* Kutipan yang Diberikan:
--------

Kata kunci: Badan Usaha Milik Desa, Perseroan Perorangan, Badan Hukum.
Abstract
Village
Owned Enterprises are legal entities established by Village Government.
Establishment by the Village Government is in line with the existence of
Individual Limited Liability Company in the Job Creation Law which is founded
by only one person, so BUMDes can be classified as an
Individual Limited Liability Company. However, most BUMDes
have not registered as Individual Limited Liability Company, so their legal
entity status is questioned. This study aims to find out whether the BUMDes that have been stipulated by Village Regulations
have legal entity status even though they have not registered as Individual
Limited Liability Company. The research method used is normative legal
research. The results of the study shows that BUMDes
which have been stipulated by Village Regulations are legal as legal entities
so that there is no need to carry out registration as an Individual Limited
Liability Company.

--------

* Data Hasil Ekstraksi:
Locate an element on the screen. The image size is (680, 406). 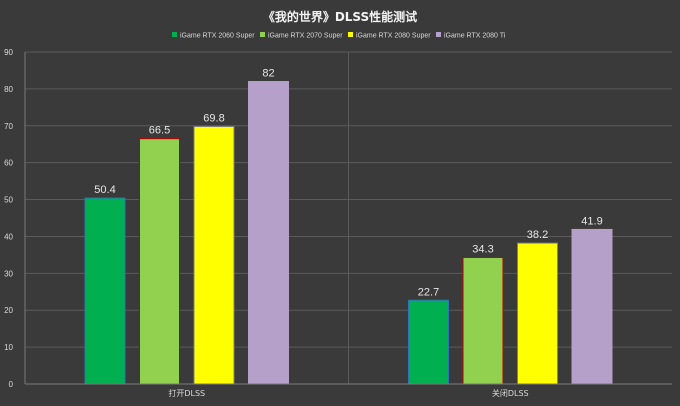
y-tick-label: 30 is located at coordinates (8, 274).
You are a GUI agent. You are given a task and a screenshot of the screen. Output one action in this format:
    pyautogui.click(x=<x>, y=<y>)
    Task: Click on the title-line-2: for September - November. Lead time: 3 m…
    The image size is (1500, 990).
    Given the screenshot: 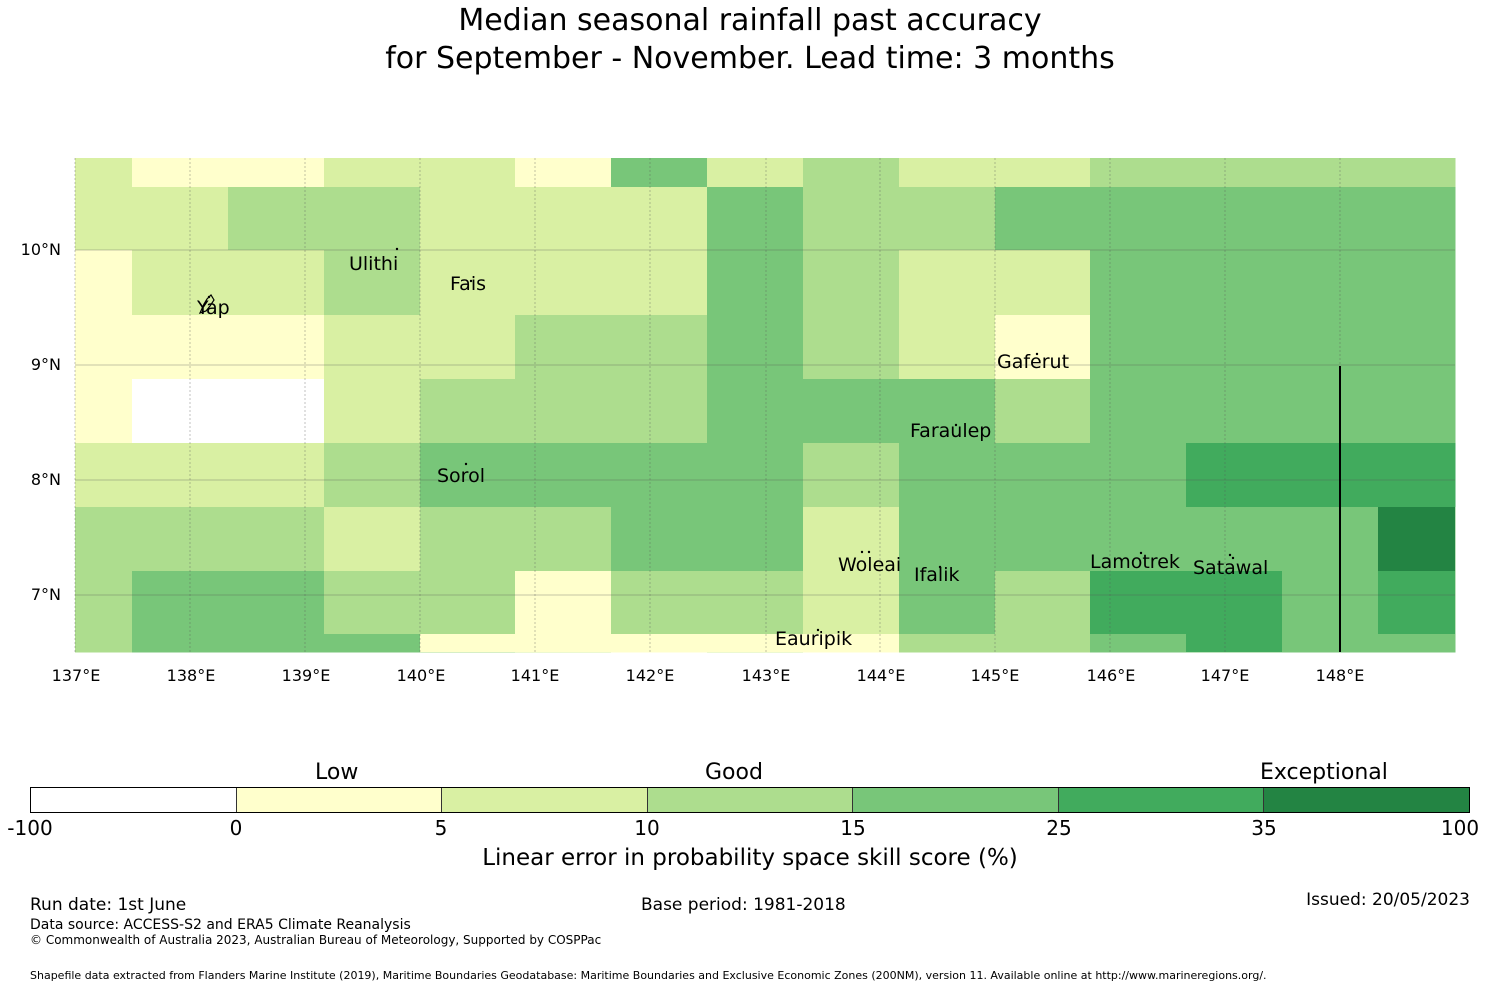 What is the action you would take?
    pyautogui.click(x=750, y=58)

--------

* Tugas 1:
Ubah bagian abstrak tentang BUMDes dari "Kata kunci: Badan" sampai "by Village Government." dengan mengganti "legal entities" menjadi "badan hukum".
* Tugas 2:
Tulis ulang catatan secara persis, dari awal catatan sampai baris yang memuat "y-tick-label: 30 is". Jangan sertakan gambar dalam jawaban.

* Bagian Jawaban 1:
Kata kunci: Badan Usaha Milik Desa, Perseroan Perorangan, Badan Hukum.
Abstract
Village
Owned Enterprises are badan hukum established by Village Government.

* Bagian Jawaban 2:
Locate an element on the screen. The image size is (680, 406). 
y-tick-label: 30 is located at coordinates (8, 274).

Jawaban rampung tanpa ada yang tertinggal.